NEC reverses the computer industry's foot-dragging on addressing environmental liabilities by introducing the PowerMate eco, the first eco-efficient computer.


From a technological perspective, the desktop computer represents a peak in scientific progress, compressing practically the entire history of human computational and compositional capabilities into a compact little box. Through an ecological lens, though, the personal computer (PC) represents a low point because it essentially piles toxic, unrecyclable substances on your desktop. The computer industry is dragging its feet on addressing computer toxicity and is employing an after-the-fact approach to recycling by reclaiming used computers. However, Japanese electronics manufacturer NEC has pioneered a more environment-friendly computer by replacing toxic substances with more benign alternatives and by designing the computer to be recyclable.

In August 2002, NEC introduced the PowerMate eco, the first computer to be made in a way that comprehensively addresses environmental issues. While computer manufacturers usually use unrecyclable plastics, NEC constructs the PowerMate eco chassis with its patented NuCycle plastic, a polycarbonate resin that is completely recyclable. In addition, NuCycle is mixed with a flame retardant silicone compound that does not release harmful gasses when heated, unlike many flame retardants used in other computers. And while most computer producers solder motherboards with lead, NEC has eliminated lead soldering from its motherboard. This protects both the individuals involved in reclamation and the ground water near the site of final disposal. NEC is also avoiding other toxic chemicals.

"In fact, we don't use any cadmium, hexavalent chromium, cyanic compounds, selenium, or organic phosphates either," said Larry Miller, vice president and general manager, Mobile Solutions Division of NEC Solutions America.. "Then we added a Transmeta Crusoe processor to minimize power usage, and an adjustable flat-screen display that uses no boron, unlike traditional CRTs [cathode-ray tubes]."
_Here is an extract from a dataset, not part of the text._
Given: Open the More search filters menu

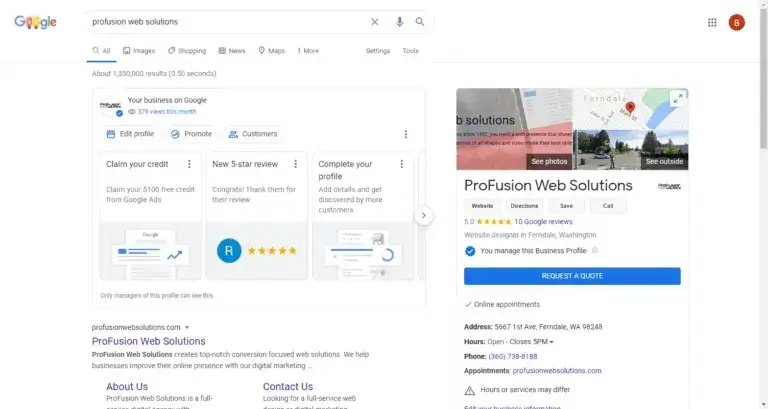Looking at the screenshot, I should point(308,51).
The toxicity of computer components, in addition to whether components are recyclable, is becoming a major consideration for investors who advocate greater social and environmental responsibility from the computer industry. NEC documents the environmental liabilities of computer manufacturing in an August 2002 white paper written by Amy D. Wohl of Wohl Associates entitled The Benefits of Green Computing.

"According to a Safety Council Study, only 11 percent of the 20 million computers discarded in 1998 were recycled. That same report notes that it expects discarded PCs will exceed newly purchased PCs this year," writes Ms. Wohl. "If PC manufacturers built and distributed green computers, eventually the disposal problem would resolve itself," she writes later.
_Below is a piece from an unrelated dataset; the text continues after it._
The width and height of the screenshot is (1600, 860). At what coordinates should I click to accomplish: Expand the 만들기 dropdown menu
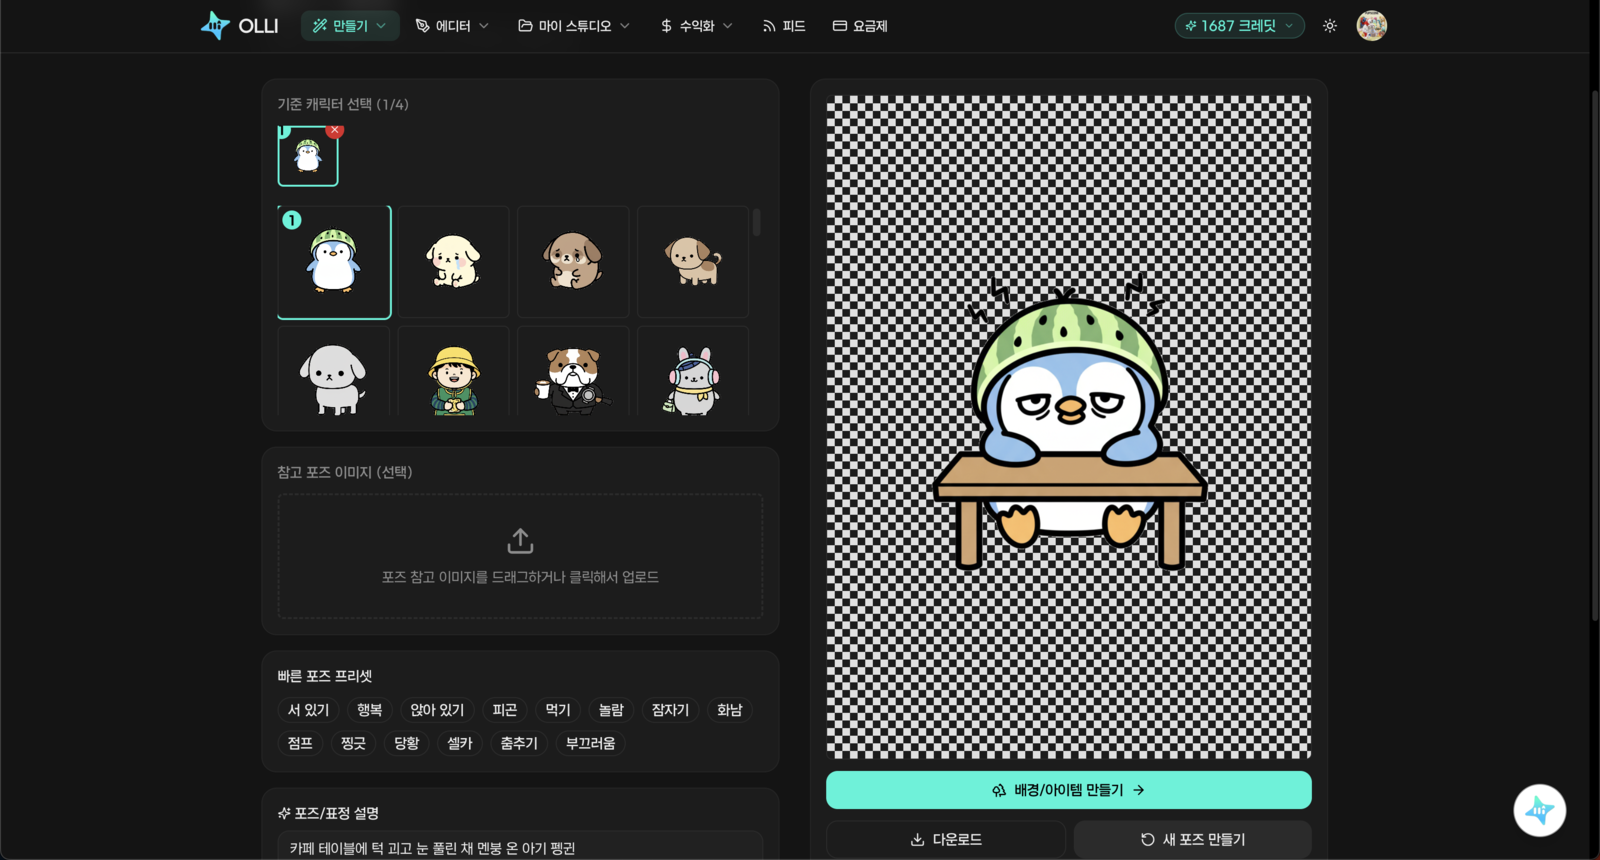(x=349, y=26)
Ms. Wohl defines "green" computers as follows.

"The computer must be designed to use only non-toxic materials, to be energy efficient, and to have minimal impact on the environment in every stage of its life cycle." Elaborating on the last point, she adds: "A recycling strategy should be considered part of the computer's design, e.g., the computer should be designed for easy disassembly and disposal or made so that it is safe to discard."
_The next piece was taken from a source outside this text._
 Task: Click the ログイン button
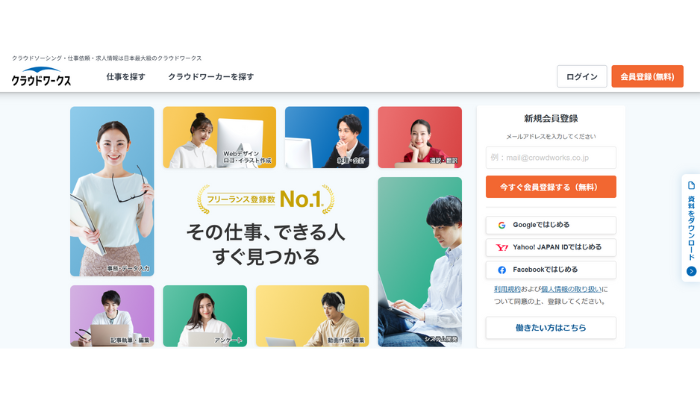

The NEC PowerMate eco is the first to fit this definition of a green computer, thereby distinguishing NEC as the purveyor of best practice in the computer industry.

In November 2002, PC Magazine recognized the environment-friendly design and superior functionality of the PowerMate eco with its Award for Technical Excellence in the Desktop PCs category. The PowerMate eco beat out the Apple iMac and the HP Media Center PC. The previous month, PC Magazine granted the PowerMate eco its Editor's Choice award.

"This award from PC Magazine confirms that NEC Solutions America is setting the stage for environmentally friendly innovation in the U.S.," said Mr. Miller. "Receiving the PC Magazine Award for Technical Excellence is significant because technical innovation and superiority are paramount to delivering breakthrough products and services; but more important, we appreciate the recognition as a company that is actually addressing the global problem of PC recycling."